There are many types of 3D printers, from the ever-popular FDM (fused deposition modeling) variants that adorn many a maker’s desktop to the ultra-precise SLA (stereolithography) machines that cost tens of thousands of dollars, and those fancy SLA machines just got an upgrade through a NIST (National Institute of Standards and Technology) technique that precisely measures how polymerization occurs during the photocuring process of resins and gels in 3D printers.

SLA 3D printers cure resins into solids very quickly, and from the human perspective, the parts that come out are nearly perfect. But on the molecular level, tiny inconsistencies in the curing process can affect the physical properties of a 3D print, making it more brittle or less dense. A voxel is a 3D unit of volume similar to a pixel on a 2D display, and this new method from NIST can observe and analyze subtle changes of a single voxel of resin as it undergoes the curing process.

The technique is called sample-coupled-resonance photorheology (SCRPR) and it’s a type of light-based atomic force microscopy (AFM); it “measures how and where a material’s properties change in real time,” the report states. The scale is submicrometer spatial resolution and submillisecond time resolution, magnitudes smaller than conventional bulk measurement methods. Data gathered from observing various substrates polymerize will provide insights into optimizing the physical and chemical properties of resins as well as improving cure time, which is already as short as 12 milliseconds (to fully transition from liquid to solid) for the commercial resin tested in the NIST study.

A commercial AFM probe was modified to use an ultraviolet laser to cure the polymer (resin) right where the probe contacted the sample. Two values are tracked: resonance frequency and energy dissipation. Mathematical models can be applied to the value changes to determine stiffness and other mechanical properties. Polymerization seemed to be signaled by an increase in resonance frequency, and a topographic map of the polymerization of a single voxel was created to visualize the value changes.
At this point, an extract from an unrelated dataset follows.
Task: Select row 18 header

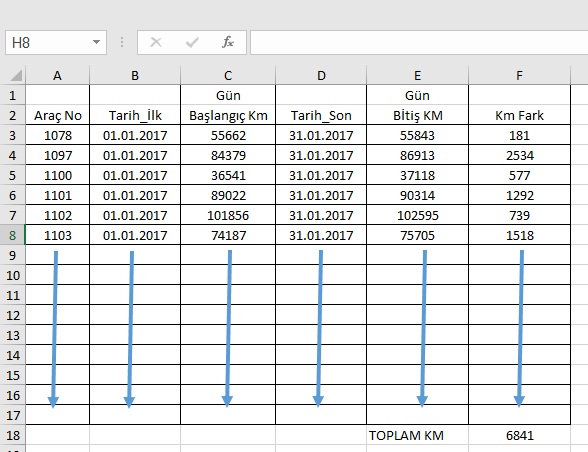Action: coord(12,435)
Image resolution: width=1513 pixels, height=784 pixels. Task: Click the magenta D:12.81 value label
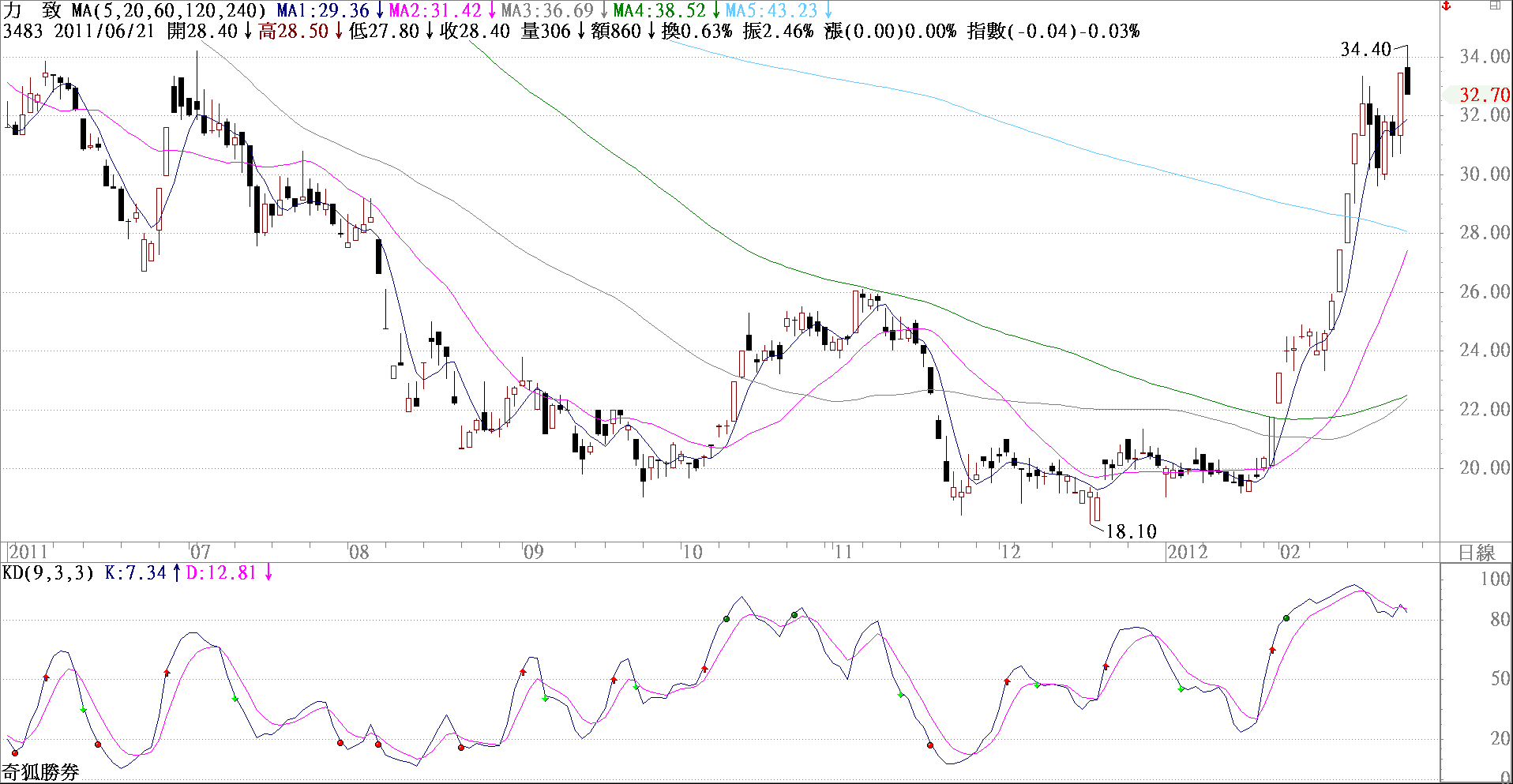click(222, 572)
NIST materials research engineer Jason Killgore added, “We are also working on modeling the probe sample interaction to allow absolute quantification of material properties during the liquid to solid polymerization.”

This information is not valuable only to the 3D printing industry as optics and coating companies have reached out to NIST to collaborate and investigate materials properties. “We have had a ton of interest in the method from industry, just as a result of a few conference talks,” Killgore said.

Some 3D printing firms spend oodles of money on R&D to make their machines and resins cure as fast and accurately as possible, and SLA technology is one of (if not the) fastest types of 3D printing, so technological and methodological improvements implemented as a result of the NIST SCRPR research technique will push 3D printing speeds into unknown boundaries thus far reserved for science fiction.